ZADANIA
A: Na podstawie fragmentu o poezji ukraińskiej proszę odpowiedzieć na poniższe pytania:
(i) Jak nazywała się lwowska grupa poetycko-performatywna wymieniona w tekście?
(ii) Który numer „Literatury na Świecie”, i z którego roku, prezentował działania tej grupy?
(iii) Jaki zin wydaje Ivan Davydenko?
B: Proszę dopisać dalszy ciąg fragmentu o współpracy polskich i ukraińskich środowisk literackich, rozpoczynając od miejsca, w którym się on kończy.

======== FRAGMENT TEKSTU

Gdy my mieliśmy pokolenie „brulionu”, oni w podobny sposób – choć estetycznie nieco bardziej zadłużony w romantyzmie, bo jednak język ukraiński trzeba było odbudować – mieli buntowników z lwowskiego Bu-Ba-Bu (Wiktor Neborak, Ołeksandr Irwaneć i Jurij Andruchowycz, swego czasu otoczony u nas wręcz kultem), grupy poetycko-performatywnej, o której miałem przyjemność uczyć się jeszcze na studiach od zaprzyjaźnionych ukrainistów i której działania prezentowała u nas choćby „Literatura na Świecie” (słynny numer 10 z 1995 roku). Mamy przynajmniej dwoje wybitnych tłumaczy, którzy „opiekują się” w Polsce znajomością najnowszej ukraińskiej poezji: Bohdana Zadurę i Anetę Kamińską, ale prócz nich jest też wielu innych pracujących na rzecz tej literatury. Jest młody poeta i wydawca zina „Magazyn Malkontenty” Ivan Davydenko, jest poeta i tłumacz Janusz Radwański, reprezentujący zawsze pacyfistyczne Laboratorium Empatii, oraz współpracujący z Ha!art-em obecny juror nagrody im. Wisławy Szymborskiej, poeta i tłumacz Jurij Zawadski (aktualnie na froncie); jest całe grono działaczy i pisarzy, których nie znam osobiście, a którzy działają na rzecz współpracy naszych literatur, wzajemnych rezydentur oraz programów wydawniczych.

================
======== DOSTARCZONE DANE

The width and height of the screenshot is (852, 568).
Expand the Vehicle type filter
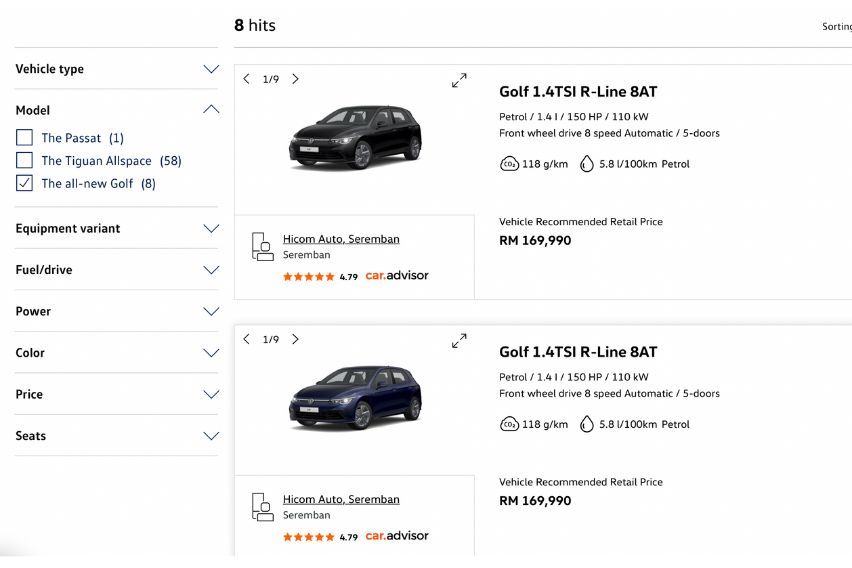(211, 69)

================

ODPOWIEDZI DO ZADAŃ
A:
(i) Bu-Ba-Bu.
(ii) Numer 10 z 1995 roku.
(iii) „Magazyn Malkontenty”.

B:
Nie zapominamy tymczasem o ukraińskich poetach i poetkach, zwłaszcza teraz, kiedy pisanie wierszy wydaje się najmniej istotne. A jednak – co pokazały ostatnie dni w mediach społecznościowych – pozwala ono trafniej oraz głębiej wypowiedzieć i gniew, i smutek, i humanistyczną nadzieję: Hałyna Kruk, Wasyl Słapczuk, nieżyjący już Nazar Honczar, Mykoła Riabczuk, Lubow Jakymczuk, Nadia Hawryluk, Mila Łuczak, Wasyl Machno, Serhij Żadan, Jurij Andruchowycz, Andrij Bondar, Lina Kostenko, Wasyl Stus, Pawło Korabczuk, Ołeksij Czupa, Borys Humeniuk, Wasyl Hołobord’ko, Ołena Husejnowa, Julija Stachiwska, Emma Andijewska i wielu, wielu innych. Nie zapominamy też o ich polskich wydawcach: WBPiCAK, KEW, BL, Convivo, Warsztatach Kultury w Lublinie, a kiedyś tamtejszym Episteme, gdańskim Instytucie Kultury Miejskiej, FDF-ie i PIW-ie.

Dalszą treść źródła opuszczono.